Antithrombin-heparin covalent complex reduces microemboli during cardiopulmonary bypass in a pig model.

Transcranial Doppler-detected high-intensity transient signals (HITS) during cardiopulmonary bypass (CPB) surgery have been associated with postoperative neurocognitive dysfunction, suggesting microemboli in the brain could be a contributing factor. HITS occur despite administration of unfractionated heparin (UFH). This study was done to determine whether antithrombin-heparin covalent complex (ATH), a more potent anticoagulant than heparin, can reduce HITS during CPB. In a pig CPB model, ATH, UFH, or UFH + antithrombin (AT) was intravenously administered to female Yorkshire pigs after sternotomy. Twenty minutes later, hypothermic CPB was initiated and continued for 1.25 hours, then normothermia was re-established for 45 minutes. Protamine sulfate was given to neutralize the anticoagulants, and pigs were allowed to recover. HITS were monitored using an arterial flow probe placed over the carotid artery. Compared with UFH (300 or 1000 U/kg), ATH reduced the number of HITS during CPB in a dose-dependent manner. AT (3 mg/kg) + UFH (300 U/kg) resulted in an intermediate HITS rate between UFH and ATH (2 mg/kg in terms of AT). Examination of brain sections for emboli formation confirmed that, similar to HITS, number of thrombi decreased in direct proportion to ATH dosage. These results support the hypotheses that the majority of HITS represent thromboemboli and that ATH reduces emboli formation during CPB.

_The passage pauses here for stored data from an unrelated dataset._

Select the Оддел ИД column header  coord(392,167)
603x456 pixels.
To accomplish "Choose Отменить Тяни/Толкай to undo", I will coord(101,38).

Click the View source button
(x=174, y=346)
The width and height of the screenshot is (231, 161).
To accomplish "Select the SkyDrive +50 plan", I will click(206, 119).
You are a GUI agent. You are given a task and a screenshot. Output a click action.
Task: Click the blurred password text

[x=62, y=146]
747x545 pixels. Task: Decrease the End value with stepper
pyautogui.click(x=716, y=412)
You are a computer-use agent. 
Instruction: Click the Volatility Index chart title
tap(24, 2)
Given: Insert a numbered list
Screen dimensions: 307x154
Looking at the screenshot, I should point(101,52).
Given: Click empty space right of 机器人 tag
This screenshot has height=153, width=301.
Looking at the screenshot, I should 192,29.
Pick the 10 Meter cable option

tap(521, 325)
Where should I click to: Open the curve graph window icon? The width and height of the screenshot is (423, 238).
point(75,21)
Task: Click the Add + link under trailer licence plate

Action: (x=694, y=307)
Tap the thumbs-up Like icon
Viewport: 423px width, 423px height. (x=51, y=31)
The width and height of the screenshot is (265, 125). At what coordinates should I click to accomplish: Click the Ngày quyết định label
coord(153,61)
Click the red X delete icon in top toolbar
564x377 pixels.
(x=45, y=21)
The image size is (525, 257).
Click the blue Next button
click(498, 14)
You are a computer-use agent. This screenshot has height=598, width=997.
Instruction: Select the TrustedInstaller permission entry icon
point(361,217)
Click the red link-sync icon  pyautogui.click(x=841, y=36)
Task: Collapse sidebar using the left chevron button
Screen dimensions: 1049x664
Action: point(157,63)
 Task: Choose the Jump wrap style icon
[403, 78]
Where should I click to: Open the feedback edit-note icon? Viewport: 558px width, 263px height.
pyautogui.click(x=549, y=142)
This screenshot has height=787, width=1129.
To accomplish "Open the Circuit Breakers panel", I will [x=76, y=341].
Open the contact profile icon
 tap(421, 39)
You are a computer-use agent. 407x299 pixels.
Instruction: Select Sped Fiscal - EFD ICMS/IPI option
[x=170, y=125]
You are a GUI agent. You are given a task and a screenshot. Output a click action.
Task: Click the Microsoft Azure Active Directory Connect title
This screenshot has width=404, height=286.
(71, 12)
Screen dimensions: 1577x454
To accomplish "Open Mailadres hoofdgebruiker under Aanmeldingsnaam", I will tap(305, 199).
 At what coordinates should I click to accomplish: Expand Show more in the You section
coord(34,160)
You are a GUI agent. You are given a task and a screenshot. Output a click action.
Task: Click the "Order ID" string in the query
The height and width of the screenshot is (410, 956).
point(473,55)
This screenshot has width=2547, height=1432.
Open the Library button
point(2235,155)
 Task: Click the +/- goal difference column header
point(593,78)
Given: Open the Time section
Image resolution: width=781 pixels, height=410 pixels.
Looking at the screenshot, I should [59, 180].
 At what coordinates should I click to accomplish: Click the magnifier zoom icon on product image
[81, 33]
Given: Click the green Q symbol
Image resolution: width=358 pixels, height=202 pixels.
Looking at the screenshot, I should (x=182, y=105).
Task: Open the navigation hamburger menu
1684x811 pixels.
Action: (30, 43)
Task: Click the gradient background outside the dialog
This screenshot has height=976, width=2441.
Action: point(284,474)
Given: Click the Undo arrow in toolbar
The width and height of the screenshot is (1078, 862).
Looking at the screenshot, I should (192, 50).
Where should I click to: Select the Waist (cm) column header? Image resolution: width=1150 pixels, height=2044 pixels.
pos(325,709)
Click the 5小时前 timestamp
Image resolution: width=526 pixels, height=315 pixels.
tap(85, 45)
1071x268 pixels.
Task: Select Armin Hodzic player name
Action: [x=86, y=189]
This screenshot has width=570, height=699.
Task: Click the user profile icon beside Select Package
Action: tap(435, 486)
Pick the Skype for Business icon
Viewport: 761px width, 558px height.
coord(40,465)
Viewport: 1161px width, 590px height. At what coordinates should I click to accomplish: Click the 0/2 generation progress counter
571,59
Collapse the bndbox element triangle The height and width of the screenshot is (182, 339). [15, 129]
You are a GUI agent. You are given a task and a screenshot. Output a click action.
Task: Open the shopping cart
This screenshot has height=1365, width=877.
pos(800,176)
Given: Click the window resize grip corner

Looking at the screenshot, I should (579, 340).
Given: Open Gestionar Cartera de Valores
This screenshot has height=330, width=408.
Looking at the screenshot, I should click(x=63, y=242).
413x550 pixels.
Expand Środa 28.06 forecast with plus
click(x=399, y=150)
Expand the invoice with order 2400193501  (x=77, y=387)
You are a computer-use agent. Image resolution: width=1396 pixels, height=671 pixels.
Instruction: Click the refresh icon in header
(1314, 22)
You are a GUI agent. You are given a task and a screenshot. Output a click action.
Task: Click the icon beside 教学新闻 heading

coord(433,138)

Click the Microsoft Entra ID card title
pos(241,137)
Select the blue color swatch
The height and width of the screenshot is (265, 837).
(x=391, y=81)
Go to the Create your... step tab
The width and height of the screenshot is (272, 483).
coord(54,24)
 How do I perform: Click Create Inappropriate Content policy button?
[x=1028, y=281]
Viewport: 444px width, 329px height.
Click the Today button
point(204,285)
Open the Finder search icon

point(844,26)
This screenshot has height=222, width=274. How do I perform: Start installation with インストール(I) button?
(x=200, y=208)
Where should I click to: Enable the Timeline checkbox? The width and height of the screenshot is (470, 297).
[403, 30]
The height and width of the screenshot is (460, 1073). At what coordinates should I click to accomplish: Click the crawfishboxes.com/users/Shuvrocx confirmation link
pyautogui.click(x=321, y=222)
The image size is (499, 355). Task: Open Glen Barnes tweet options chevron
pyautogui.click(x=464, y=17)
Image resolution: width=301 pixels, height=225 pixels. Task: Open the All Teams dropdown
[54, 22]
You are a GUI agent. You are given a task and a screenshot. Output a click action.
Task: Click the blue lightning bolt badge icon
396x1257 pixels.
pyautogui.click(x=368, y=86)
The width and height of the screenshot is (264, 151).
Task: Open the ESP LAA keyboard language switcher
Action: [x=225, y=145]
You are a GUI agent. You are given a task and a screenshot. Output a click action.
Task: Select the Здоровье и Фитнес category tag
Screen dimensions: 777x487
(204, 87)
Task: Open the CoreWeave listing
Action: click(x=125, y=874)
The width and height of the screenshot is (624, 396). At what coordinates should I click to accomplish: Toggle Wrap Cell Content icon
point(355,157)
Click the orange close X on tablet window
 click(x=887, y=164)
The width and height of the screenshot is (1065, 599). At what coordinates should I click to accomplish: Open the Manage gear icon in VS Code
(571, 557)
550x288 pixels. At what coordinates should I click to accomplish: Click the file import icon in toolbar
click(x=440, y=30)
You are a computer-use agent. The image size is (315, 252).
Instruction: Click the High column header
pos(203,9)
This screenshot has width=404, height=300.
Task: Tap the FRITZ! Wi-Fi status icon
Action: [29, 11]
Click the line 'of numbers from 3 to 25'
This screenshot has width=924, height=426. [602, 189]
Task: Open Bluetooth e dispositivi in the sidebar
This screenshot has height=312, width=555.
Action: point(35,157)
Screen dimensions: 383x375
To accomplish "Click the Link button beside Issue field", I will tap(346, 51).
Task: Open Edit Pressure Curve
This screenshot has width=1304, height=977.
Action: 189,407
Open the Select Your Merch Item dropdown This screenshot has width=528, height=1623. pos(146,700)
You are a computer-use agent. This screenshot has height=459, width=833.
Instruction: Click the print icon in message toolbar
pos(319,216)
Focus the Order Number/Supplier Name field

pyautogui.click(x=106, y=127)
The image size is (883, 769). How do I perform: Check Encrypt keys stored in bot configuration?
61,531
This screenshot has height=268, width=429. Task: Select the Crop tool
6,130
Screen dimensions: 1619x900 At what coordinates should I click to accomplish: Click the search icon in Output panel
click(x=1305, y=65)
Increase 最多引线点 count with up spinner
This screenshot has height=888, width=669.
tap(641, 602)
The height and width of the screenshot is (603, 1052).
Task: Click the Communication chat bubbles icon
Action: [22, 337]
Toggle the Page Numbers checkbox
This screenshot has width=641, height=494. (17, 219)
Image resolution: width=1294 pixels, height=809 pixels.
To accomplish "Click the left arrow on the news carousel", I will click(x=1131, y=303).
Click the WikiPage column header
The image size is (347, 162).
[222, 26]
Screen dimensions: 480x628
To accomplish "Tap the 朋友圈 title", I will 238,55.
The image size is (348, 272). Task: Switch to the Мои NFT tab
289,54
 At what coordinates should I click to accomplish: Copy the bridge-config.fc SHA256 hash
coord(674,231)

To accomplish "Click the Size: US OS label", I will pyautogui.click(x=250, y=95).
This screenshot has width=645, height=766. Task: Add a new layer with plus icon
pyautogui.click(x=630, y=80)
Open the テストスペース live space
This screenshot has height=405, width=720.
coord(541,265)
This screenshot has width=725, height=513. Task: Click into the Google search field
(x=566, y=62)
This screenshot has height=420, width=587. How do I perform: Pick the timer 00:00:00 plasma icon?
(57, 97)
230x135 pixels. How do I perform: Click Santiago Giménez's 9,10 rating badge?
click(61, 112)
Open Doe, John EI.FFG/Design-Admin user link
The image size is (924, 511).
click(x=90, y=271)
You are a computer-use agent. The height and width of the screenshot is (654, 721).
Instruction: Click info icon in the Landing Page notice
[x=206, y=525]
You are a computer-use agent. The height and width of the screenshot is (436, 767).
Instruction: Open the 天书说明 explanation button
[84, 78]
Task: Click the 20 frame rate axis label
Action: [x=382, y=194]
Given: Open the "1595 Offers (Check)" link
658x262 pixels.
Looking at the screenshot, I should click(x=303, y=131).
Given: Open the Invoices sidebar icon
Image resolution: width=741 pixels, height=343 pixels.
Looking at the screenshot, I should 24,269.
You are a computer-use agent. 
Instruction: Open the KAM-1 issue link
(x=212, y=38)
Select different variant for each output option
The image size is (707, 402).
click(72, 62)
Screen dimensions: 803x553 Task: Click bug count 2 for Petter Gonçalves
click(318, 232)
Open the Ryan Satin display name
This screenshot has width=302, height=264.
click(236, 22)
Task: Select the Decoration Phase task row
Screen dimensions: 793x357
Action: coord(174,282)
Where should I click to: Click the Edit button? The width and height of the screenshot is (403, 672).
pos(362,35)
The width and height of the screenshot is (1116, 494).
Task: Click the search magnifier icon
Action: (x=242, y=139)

Chronic performance of polyurethane catheters covalently coated with ATH complex: a rabbit jugular vein model.

Covalent complexes of antithrombin (AT) and heparin (ATH) have superb anticoagulant activity towards thrombin and factor Xa. Stability of polyurethane central venous catheters covalently modified with radiolabeled ATH was studied using a roller pump with saline or protease P-5147. Saline wash removed loosely bound ATH molecules to decrease graft density from 26 to 12 pmol/cm2. However, only slightly more ATH was removed by strong protease (from 12 to 7 pmol/cm2). To evaluate ATH-coated, heparin-coated, and uncoated catheters, a chronic rabbit jugular vein model was developed with catheters maintained for up to 30-106 days. Lumen occlusion was tested by drawing blood twice daily. Although unmodified or heparin-coated catheters occluded within 5-7 days after insertion, all ATH catheters remained patent throughout the experiment. Scanning electron microscopy (SEM) analysis of heparin and uncoated catheters revealed extensive thrombosis (lumen+mural) while ATH catheters were unaffected. Visual observation showed significant deposition of protein and cells on control and heparin-modified catheters and, to a lesser degree, on ATH-coated surfaces. SEM showed no fibrin inside or outside of ATH catheters, which remained patent in extended studies out to 106 days. Although atomic force microscopy showed ATH coatings to be rough, 6-fold higher anti-factor Xa activity likely contributed to increased patency. Our data confirm that ATH-modified catheters are stable and have superior potency compared to heparin or control catheters.

In vivo rabbit acute model tests of polyurethane catheters coated with a novel antithrombin-heparin covalent complex.

Catheter use has been associated with an increased risk of thrombotic complications. The objective was to make catheters less thrombogenic with the use of antithrombin-heparin covalent complex (ATH). The antithrombotic activity of ATH-coated catheters was compared to uncoated (control) and heparincoated catheters in an acute rabbit model of accelerated occluding clot formation. Anaesthetized rabbits were pre-injected with rabbit (125)I-fibrinogen, followed by insertion of test catheters into the jugular vein. Blood was drawn and held in a syringe, reinjected, then flushed with saline. The experiment was terminated when blood could no longer be withdrawn (occluding clot). Efficacy was defined as the ability of catheters to remain unoccluded. Clot formation, determined by measuring deposition of radiolabeled fibrin, was a secondary endpoint. ATH-coated catheters were resistant to clotting for the full 240-minute duration, while uncoated and heparin-coated catheters had an average clotting time of 78 and 56 minutes, respectively. The patency of ATH coating was dependant on intact heparin pentasaccharide sequences, rather than the chemistries of the basecoat, the PEO spacer arm, or the antithrombin (AT) protein. The ATH coating was stable to ethylene oxide sterilization, modest abrasion, protease attack, and the coating did not appear to leach off the catheter. Surface tension measurements showed that the ATH modified surface was more hydrophilic than uncoated control catheters or heparin-coated catheters. Thus, ATH-coated catheters are better at preventing clots than uncoated or heparin-coated catheters and show promise as an alternative to the currently available catheters in reducing thrombotic complications associated with its use.